Item-finding records
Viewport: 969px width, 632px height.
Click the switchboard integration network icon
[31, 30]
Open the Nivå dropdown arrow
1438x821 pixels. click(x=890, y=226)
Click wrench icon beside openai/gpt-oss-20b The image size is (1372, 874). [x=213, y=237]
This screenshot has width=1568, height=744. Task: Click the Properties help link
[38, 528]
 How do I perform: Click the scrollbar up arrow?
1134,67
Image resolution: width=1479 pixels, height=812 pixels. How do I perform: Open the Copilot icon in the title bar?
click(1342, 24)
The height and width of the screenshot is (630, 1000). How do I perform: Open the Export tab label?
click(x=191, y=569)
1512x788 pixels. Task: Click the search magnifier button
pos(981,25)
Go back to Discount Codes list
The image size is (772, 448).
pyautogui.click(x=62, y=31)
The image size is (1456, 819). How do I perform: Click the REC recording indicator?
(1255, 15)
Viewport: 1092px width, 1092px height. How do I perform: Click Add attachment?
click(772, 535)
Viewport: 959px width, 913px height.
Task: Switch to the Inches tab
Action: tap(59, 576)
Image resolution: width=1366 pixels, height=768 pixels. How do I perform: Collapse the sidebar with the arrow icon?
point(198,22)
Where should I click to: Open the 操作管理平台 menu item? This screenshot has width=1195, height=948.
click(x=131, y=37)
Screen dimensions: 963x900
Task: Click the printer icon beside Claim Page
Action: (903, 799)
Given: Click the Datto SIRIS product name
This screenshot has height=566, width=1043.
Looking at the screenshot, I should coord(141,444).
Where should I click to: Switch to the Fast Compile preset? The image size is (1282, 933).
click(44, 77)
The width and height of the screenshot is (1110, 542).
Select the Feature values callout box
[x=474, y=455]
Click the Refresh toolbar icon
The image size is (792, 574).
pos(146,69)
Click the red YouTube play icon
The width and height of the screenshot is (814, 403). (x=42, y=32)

EXERCISE.
Rewrite all of the lines above, putting "How should I carry out" wherever "How do I perform" appears and keeping everything else the same.

CORRECT RESPONSE.
Viewport: 969px width, 632px height.
Click the switchboard integration network icon
[31, 30]
Open the Nivå dropdown arrow
1438x821 pixels. click(x=890, y=226)
Click wrench icon beside openai/gpt-oss-20b The image size is (1372, 874). [x=213, y=237]
This screenshot has width=1568, height=744. Task: Click the Properties help link
[38, 528]
 How should I carry out: Click the scrollbar up arrow?
1134,67
Image resolution: width=1479 pixels, height=812 pixels. How should I carry out: Open the Copilot icon in the title bar?
click(1342, 24)
The height and width of the screenshot is (630, 1000). How should I carry out: Open the Export tab label?
click(x=191, y=569)
1512x788 pixels. Task: Click the search magnifier button
pos(981,25)
Go back to Discount Codes list
The image size is (772, 448).
pyautogui.click(x=62, y=31)
The image size is (1456, 819). How should I carry out: Click the REC recording indicator?
(1255, 15)
Viewport: 1092px width, 1092px height. How should I carry out: Click Add attachment?
click(772, 535)
Viewport: 959px width, 913px height.
Task: Switch to the Inches tab
Action: tap(59, 576)
Image resolution: width=1366 pixels, height=768 pixels. How should I carry out: Collapse the sidebar with the arrow icon?
point(198,22)
Where should I click to: Open the 操作管理平台 menu item? This screenshot has width=1195, height=948.
click(x=131, y=37)
Screen dimensions: 963x900
Task: Click the printer icon beside Claim Page
Action: (903, 799)
Given: Click the Datto SIRIS product name
This screenshot has height=566, width=1043.
Looking at the screenshot, I should coord(141,444).
Where should I click to: Switch to the Fast Compile preset? The image size is (1282, 933).
click(44, 77)
The width and height of the screenshot is (1110, 542).
Select the Feature values callout box
[x=474, y=455]
Click the Refresh toolbar icon
The image size is (792, 574).
pos(146,69)
Click the red YouTube play icon
The width and height of the screenshot is (814, 403). (x=42, y=32)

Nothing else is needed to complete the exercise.